Le rythme doit être suffisant afin que le cheval reste stable et décontracté : pour ne causer aucun dommage aux articulations, le cheval doit être décontracté. Ce travail avec un cheval contracté lui est physiquement préjudiciable. Le pas doit être lent et cadencé pour que le cheval puisse s'engager et fléchir ses articulations.
Selon le niveau de dressage du cheval, elle s'exécute sur trois ou quatre pistes. S'il y a trop d'angle, le cheval descend son garrot, perd de l'engagement et de la locomotion[6]. L'obligité augmente progressivement avec l'habileté du cheval, de l'épaule en avant en phase d'apprentissage jusqu'à 40° au maximum.
À la fin du mouvement, le cheval doit se redresser de lui-même. L'y forcer serait une erreur psychologique car cela reviendrait à le contraindre à une position inverse de celle qu'on vient de lui demander. Un surcroit d'impulsion doit alors suffire à le remettre droit[1].
La faute la plus fréquente est constituée par un cheval qui résiste à la main à cause d'un pli exagéré et qui tombe sur l'épaule intérieure. Le postérieur intérieur alors ne s'engage pas. Une trop forte traction de la main sur la rêne extérieure entraine une perte d'incurvation et une bascule de la tête du cheval.
Si l'épaule en dedans est bien exécutée, le cheval arrive au bout du grand côté plus souple et plus relaxé. Si elle est forcée, il y arrivera encore plus rigide[7].
Lorsque le cheval exécute correctement l'épaule en dedans au pas sur les grands côtés, on peut la lui demander sur le cercle. Le travail au trot peut être entrepris quand le cheval exécute l'exercice au pas sans difficulté.
Les demandes d'épaules en dedans doivent être entrecoupées par des temps au pas rênes longues, ou des temps au trot, bien droit, pour remettre le cheval en avant et le relaxer[7].

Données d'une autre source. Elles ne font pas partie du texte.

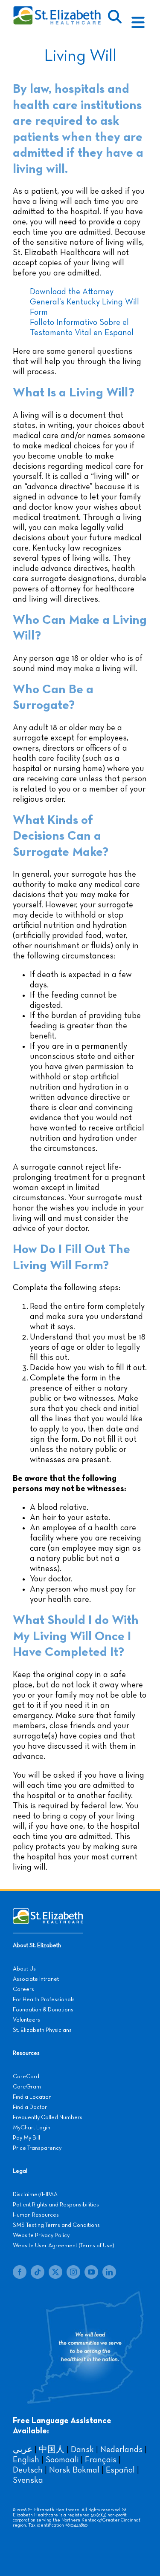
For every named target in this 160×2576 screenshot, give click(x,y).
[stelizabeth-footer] (48, 1912)
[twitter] (55, 2272)
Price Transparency (37, 2148)
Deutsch (28, 2470)
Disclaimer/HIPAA (35, 2194)
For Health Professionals (44, 1999)
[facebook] (19, 2272)
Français (100, 2460)
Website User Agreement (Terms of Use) (63, 2246)
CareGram (27, 2087)
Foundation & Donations (43, 2010)
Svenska (28, 2480)
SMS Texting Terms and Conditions (56, 2225)
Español (120, 2470)
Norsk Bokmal (74, 2470)
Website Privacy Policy (41, 2235)
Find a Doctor (30, 2107)
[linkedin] (109, 2272)
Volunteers (26, 2020)
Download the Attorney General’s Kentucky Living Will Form (84, 301)
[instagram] (73, 2272)
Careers (23, 1989)
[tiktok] (37, 2272)
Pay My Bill (26, 2138)
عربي (22, 2449)
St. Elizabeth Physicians (42, 2030)
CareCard (26, 2077)
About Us (24, 1969)
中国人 (51, 2449)
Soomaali (62, 2460)
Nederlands (121, 2449)
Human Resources (36, 2215)
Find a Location (32, 2097)
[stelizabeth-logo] (57, 10)
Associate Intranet (36, 1979)
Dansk (82, 2449)
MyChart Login (31, 2128)
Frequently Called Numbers (47, 2117)
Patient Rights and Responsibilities (56, 2205)
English (26, 2460)
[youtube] (91, 2272)
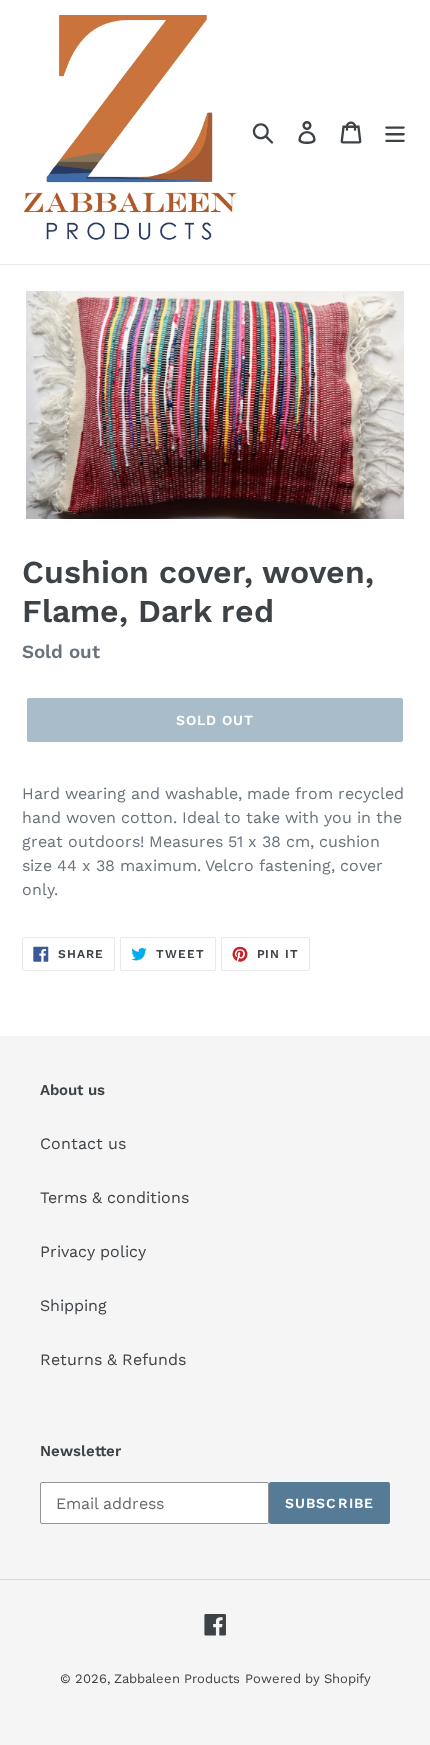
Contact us (83, 1143)
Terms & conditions (114, 1197)
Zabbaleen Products (177, 1678)
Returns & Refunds (113, 1359)
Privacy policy (93, 1251)
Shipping (73, 1305)
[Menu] (395, 132)
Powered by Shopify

L'épaule en dedans en compétition de dressage
L'épaule en dedans doit être réalisée au trot rassemblé. Le cheval est monté avec une légère incurvation autour de la jambe intérieure du cavalier, en maintenant l'engagement et la cadence, et avec un angle constant d'environ trente degrés avec la piste. L'antérieur intérieur du cheval passe et croise devant l'antérieur extérieur ; le postérieur intérieur avance sous le poids du cheval en suivant la même trajectoire que l'antérieur extérieur, avec abaissement de la hanche intérieure. Le cheval est plié à l'inverse de la direction dans laquelle il se déplace[8].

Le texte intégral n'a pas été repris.